# Lightweight steel tube/box section



## dickm (28 Feb 2013)

Need some 25mm square section steel tube, but with a 1.5mm wall thickness. Seems impossible to find up here, as all the steel held locally is for building oil rigs or big agricultural machines  . According to the incredibly helpful Tata steel guy in Fochabers, the stuff is called ERW (electric resistance welded) tube, but he doesn't know of a stockist. 
Only need a couple of metres of the stuff.
Any suggestions?

(It's to make a copy of an Alaskan Mill to convert some of the larch lying in our garden. So weight is important given that the Stihl 048 weighs a tonne anyway)


----------



## Hitch (28 Feb 2013)

Yes, ERW is what you want if you want thinner wall stuff....
You can usually get box in 2mm up fairly easily compared to this thin 1.5 walled stuff.

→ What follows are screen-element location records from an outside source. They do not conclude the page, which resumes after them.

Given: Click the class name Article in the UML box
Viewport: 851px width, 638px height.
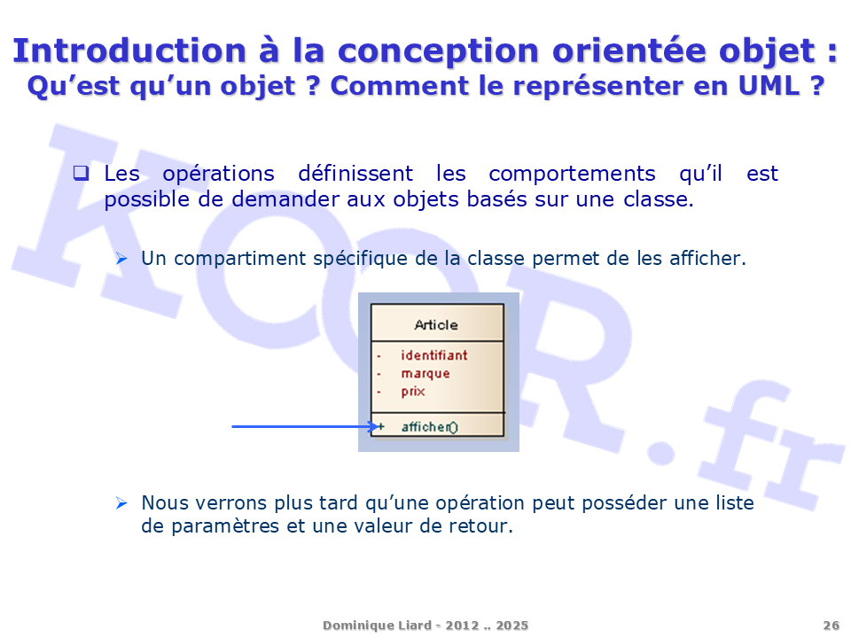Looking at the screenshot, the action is (x=436, y=325).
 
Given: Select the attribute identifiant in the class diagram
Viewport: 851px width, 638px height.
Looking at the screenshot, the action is (x=434, y=355).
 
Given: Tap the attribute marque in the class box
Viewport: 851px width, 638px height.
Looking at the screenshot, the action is (x=426, y=374).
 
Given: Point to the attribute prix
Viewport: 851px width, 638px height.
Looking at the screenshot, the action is (x=413, y=392).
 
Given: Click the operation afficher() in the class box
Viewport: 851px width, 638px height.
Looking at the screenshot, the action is (x=429, y=427).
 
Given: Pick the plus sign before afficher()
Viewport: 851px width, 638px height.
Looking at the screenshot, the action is (x=381, y=427).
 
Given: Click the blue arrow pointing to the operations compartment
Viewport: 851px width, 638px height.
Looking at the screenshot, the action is (x=306, y=427).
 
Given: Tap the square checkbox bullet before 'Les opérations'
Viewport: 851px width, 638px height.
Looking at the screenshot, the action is (x=81, y=173).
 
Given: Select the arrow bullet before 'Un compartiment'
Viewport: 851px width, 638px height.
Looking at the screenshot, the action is (x=121, y=259).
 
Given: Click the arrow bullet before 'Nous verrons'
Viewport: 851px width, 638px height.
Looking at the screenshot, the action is (x=121, y=503).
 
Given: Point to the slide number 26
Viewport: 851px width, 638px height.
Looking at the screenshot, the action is (x=831, y=626).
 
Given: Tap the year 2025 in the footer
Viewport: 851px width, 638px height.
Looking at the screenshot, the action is (x=511, y=626).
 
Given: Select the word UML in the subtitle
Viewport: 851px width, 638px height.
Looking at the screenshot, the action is (x=769, y=86).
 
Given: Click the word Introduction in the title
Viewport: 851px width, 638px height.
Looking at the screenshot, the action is (x=129, y=51).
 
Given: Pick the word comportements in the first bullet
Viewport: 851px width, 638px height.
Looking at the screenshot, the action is (x=572, y=174).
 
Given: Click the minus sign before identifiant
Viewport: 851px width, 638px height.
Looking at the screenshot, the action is (x=379, y=356).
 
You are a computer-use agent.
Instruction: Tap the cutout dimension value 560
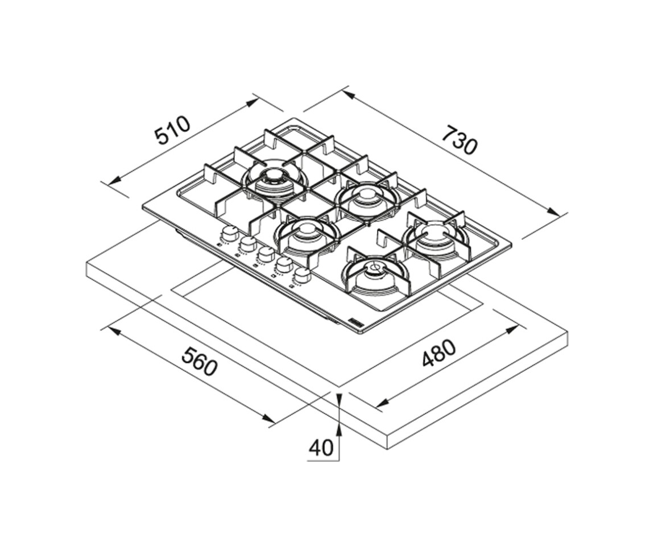click(x=200, y=362)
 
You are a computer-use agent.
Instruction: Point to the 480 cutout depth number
click(x=437, y=353)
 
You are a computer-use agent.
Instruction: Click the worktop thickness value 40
click(x=321, y=447)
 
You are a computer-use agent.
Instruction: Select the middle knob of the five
click(x=266, y=254)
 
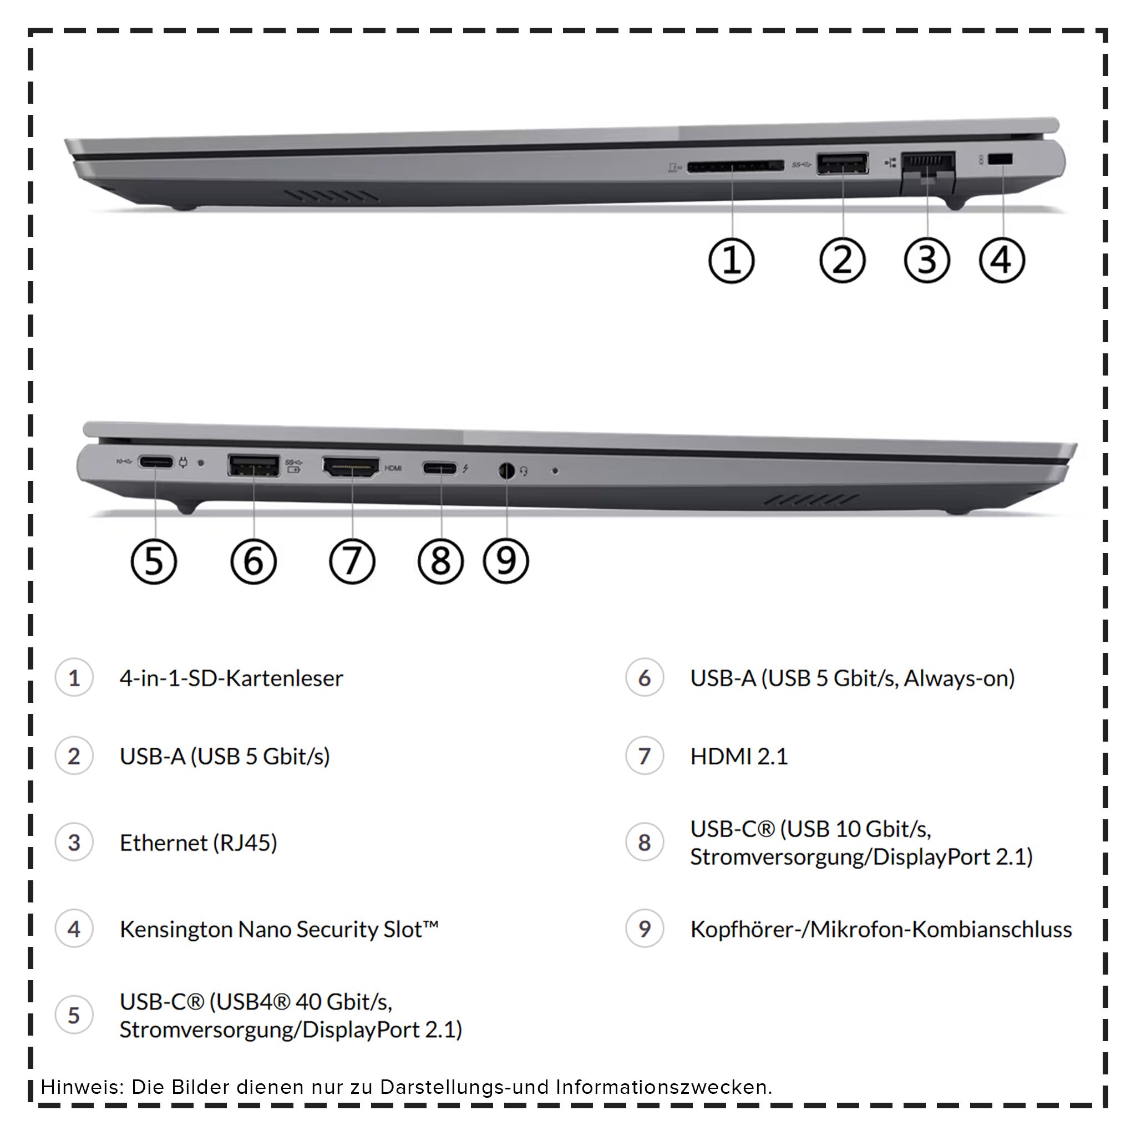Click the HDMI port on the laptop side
[x=351, y=468]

One of the online suppliers may be a good bet for this.


----------



## Tinbasher (28 Feb 2013)

Just used these guys for some aluminium tube. Ordered Tuesday, delivered Thursday!

http://www.metals4u.co.uk/Mild-Steel-Bo ... oducts.asp


----------



## jasonB (1 Mar 2013)

This ebay shop is quite good, does the 1.5 wall in various lengths

http://stores.ebay.co.uk/B-E-J-Engineer ... 34.c0.m322


----------



## Boatfixer (1 Mar 2013)

Is it a 2m length you need? I may have some short bits in my offcuts pile...


----------



## Spindle (1 Mar 2013)

Hi Dick

I bought loads of ERW a few years ago for a kit car chassis, (another story), got it from Fyvie smiddy but that's closed now. Have you tried the smiddy on the Methlick / Fyvie road?
I also got material from MacDuff shipbuilders and a fabricators in the Pitmedden area, (can't for the life of me remember it's name). In short, I think if you just drive up and ask on the off chance you will be surprised at what is available.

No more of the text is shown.